3D Launch using Opitx to obtain 3D-complex data

I am trying to make 3D launch in Optix to achieve a radar simulator.
The Launch Dimensions are [512, 512, 512], which does not exceed 2^30.
In each ray_gen program, I loop 64*64 times in each pixel to make dense sampling.
However, the program in Z dimension seems not parallel, and each optixLaunch is so slow.

My Settings

image

My optixLaunch

image

My ray_gen program

the size of SARCSARdistBuffer is sizeof(float)x512x512x512;

Hope to hear from someone.

Ok, you’re saying you shoot 512 x 512 x 512 x 64 x 64 = 2^39 = 549,755,813,888 rays per launch.

That’s about 550 GRays rays per launch, so even when assuming you have the highest-end RTX board, and let’s say that handles around 10 GRays/second in your case (which it won’t, even if the limit is actually higher), that would still take 55 seconds for one launch without doing anything else.

Now, what is your actual system configuration and how long does it really take?
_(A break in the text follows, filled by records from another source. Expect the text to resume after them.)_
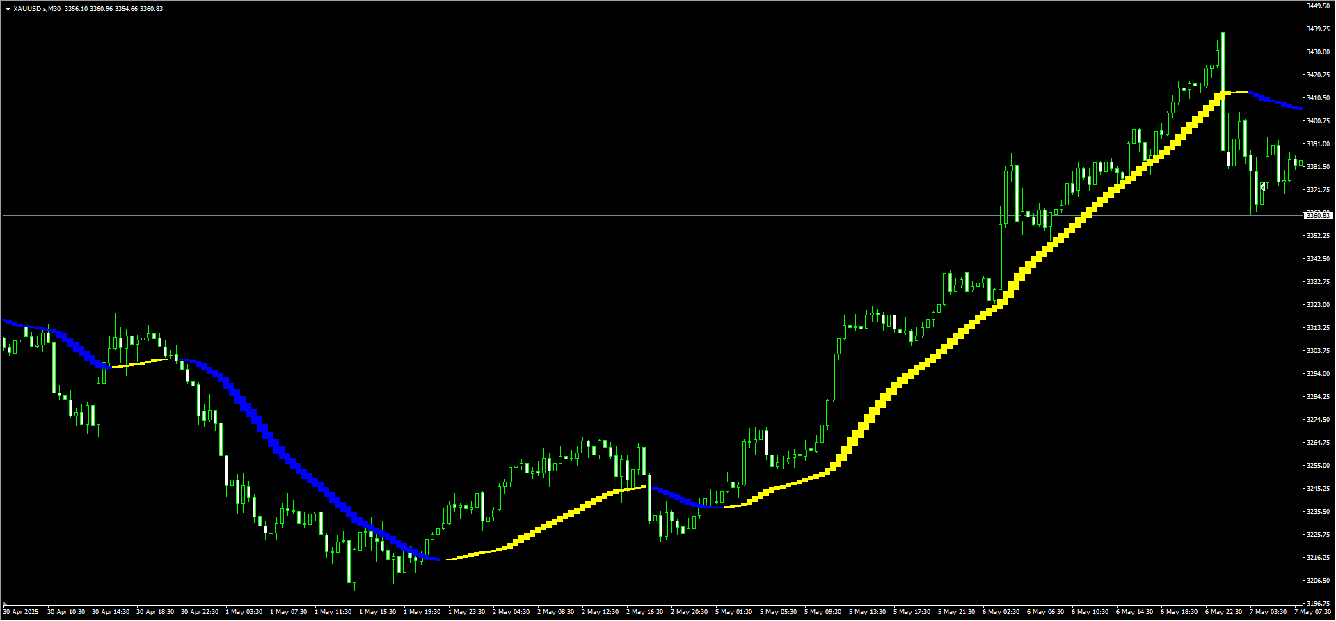Click the blue indicator segment at top right
The image size is (1336, 621).
click(1275, 101)
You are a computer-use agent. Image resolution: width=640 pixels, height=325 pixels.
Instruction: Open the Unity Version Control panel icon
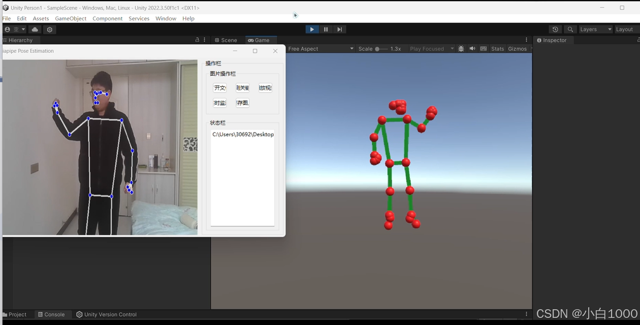pyautogui.click(x=107, y=314)
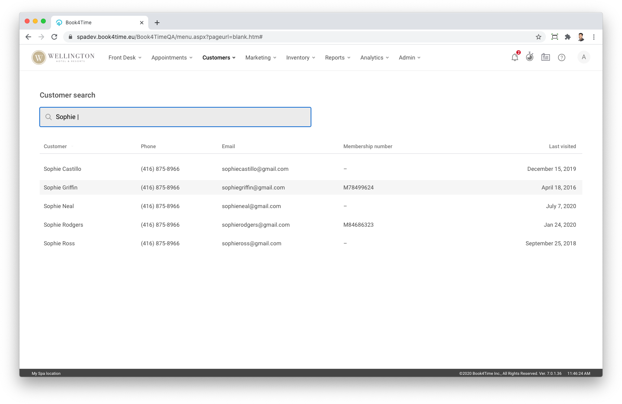Open the news feed icon
622x404 pixels.
click(545, 57)
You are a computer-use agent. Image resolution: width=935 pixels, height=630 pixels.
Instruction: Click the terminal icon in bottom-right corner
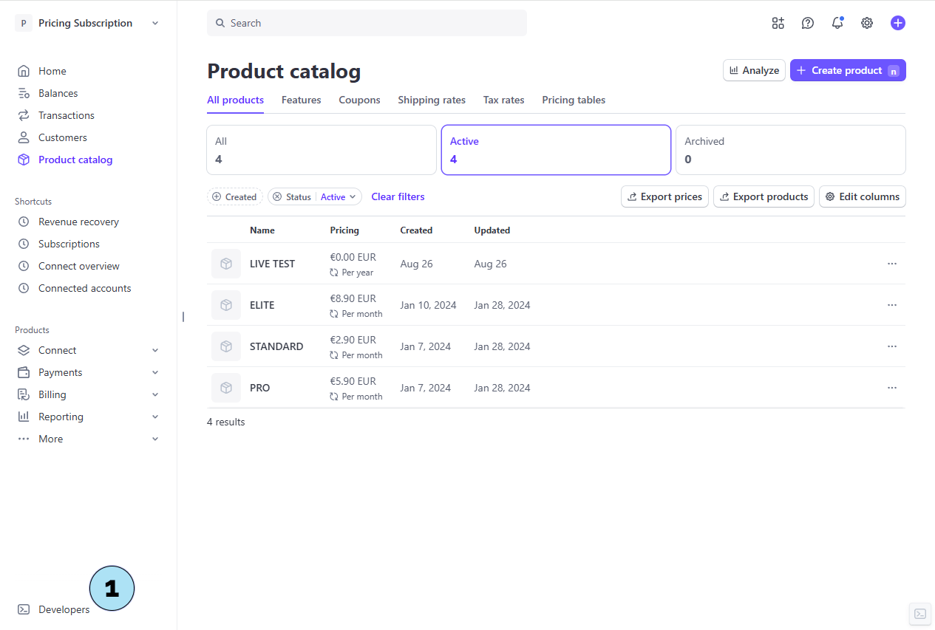919,613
Please always provide the following system configuration information when asking about OptiX issues:
OS version, installed GPU(s), VRAM amount, display driver version, OptiX (major.minor.micro) version, CUDA toolkit version (major.minor) used to generate the input PTX, host compiler version.

From the cropped code screenhots (note that the forum supports code blocks) it’s not apparent how your index_real and index_imag advance or if they are the same.

If the index_real and index_imag are constant inside the loop, it would be faster if you would not accumulate the result into the two output buffers inside that loop but accumulate the results into a local variable to keep them in registers and only write it once at the end.

Also note that it’s less efficient to write two individual floats to separate buffers because these would lie in different memory cache lines. The GPU microcode supports vectorized load and store instructions for 2- and 4-component data types, not 3-component which are handled as three individual scalars. Means it would be faster if you handled your complex numbers as float2 vectors and store them into one output buffer if possible.

The 3D launch will be scheduled as 2D slices.
See this discussion about the order and potential access hazards: https://forums.developer.nvidia.com/t/optixlaunch-configuration-revisited/198275

Thanks. You have explained all my problems. It is now clear to me how to fix it. Thanks for your reply.